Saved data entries
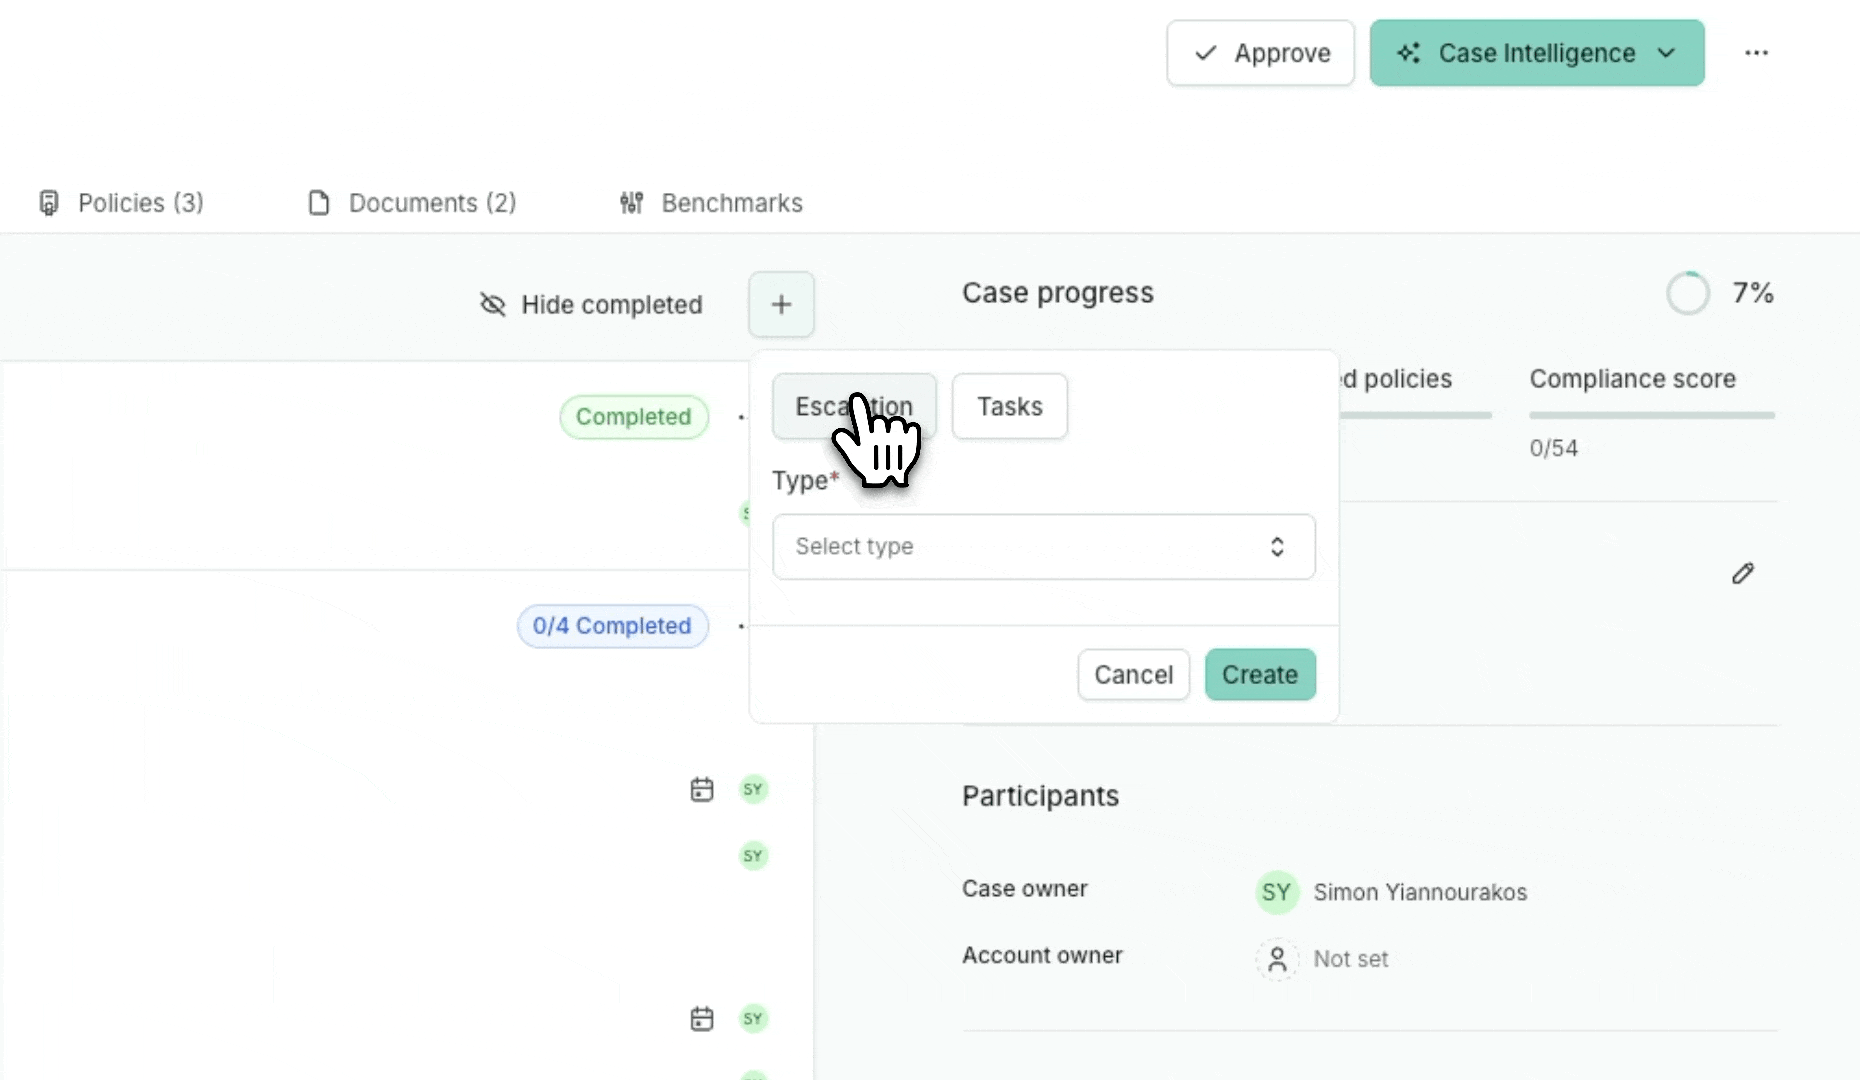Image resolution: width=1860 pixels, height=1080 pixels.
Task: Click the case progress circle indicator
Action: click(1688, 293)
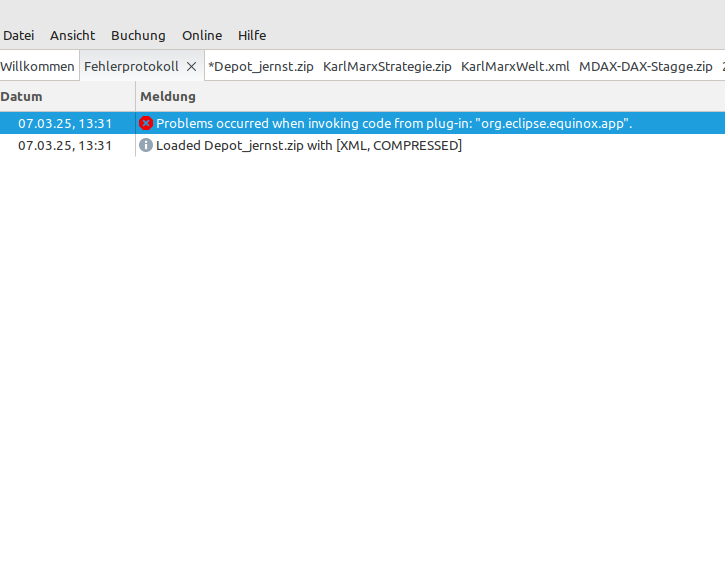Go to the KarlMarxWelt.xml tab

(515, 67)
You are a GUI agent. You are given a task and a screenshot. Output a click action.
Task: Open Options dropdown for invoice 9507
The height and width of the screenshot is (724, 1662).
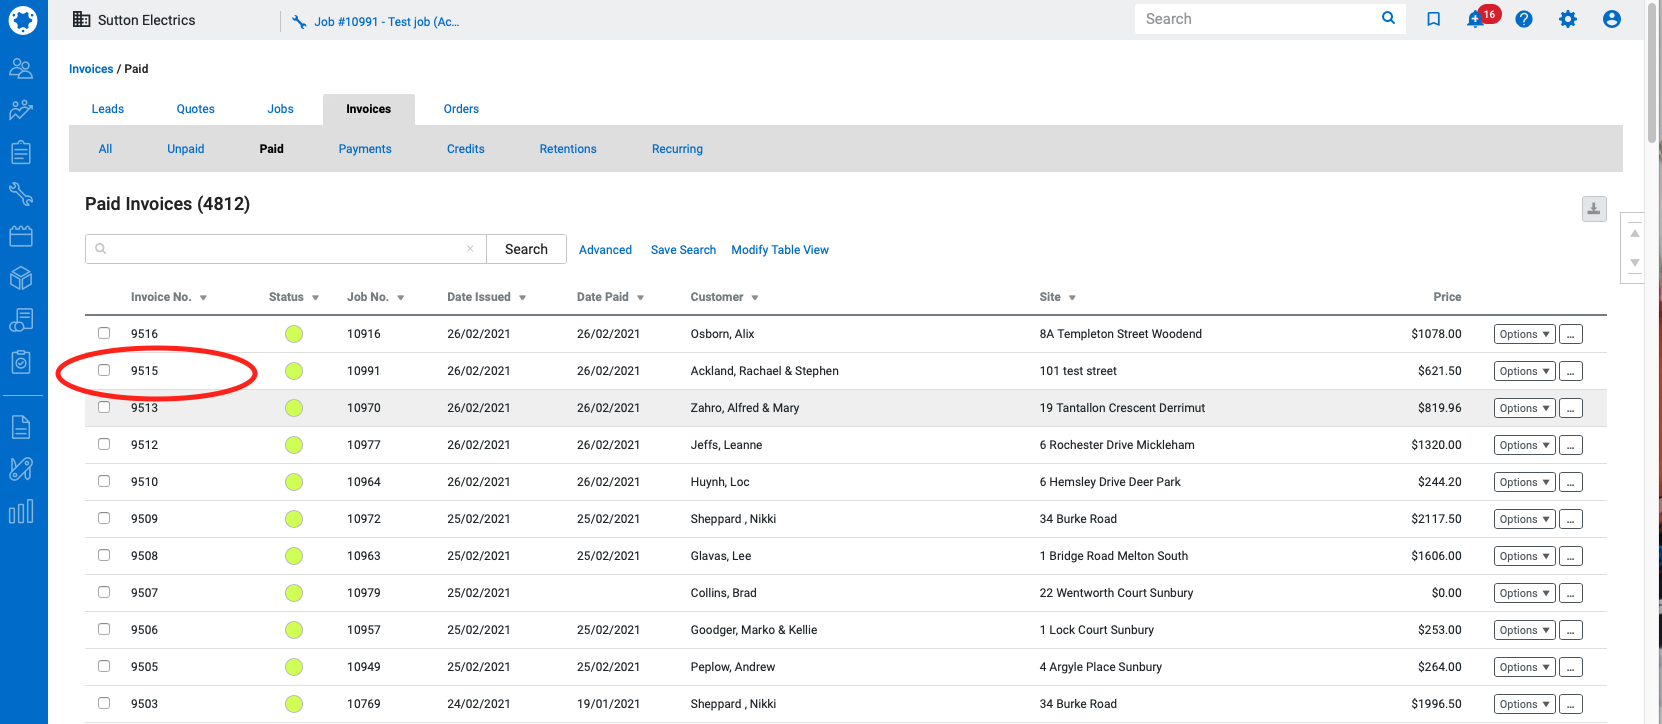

* [WHAT IS REQUIRED]
From the line with "You are a GUI" through the final line of the records above, return each line exactly and nothing else. Pictures are to be skipped.

* [ANSWER BELOW]
You are a GUI agent. You are given a task and a screenshot. Output a click action.
Task: Open Options dropdown for invoice 9507
The height and width of the screenshot is (724, 1662).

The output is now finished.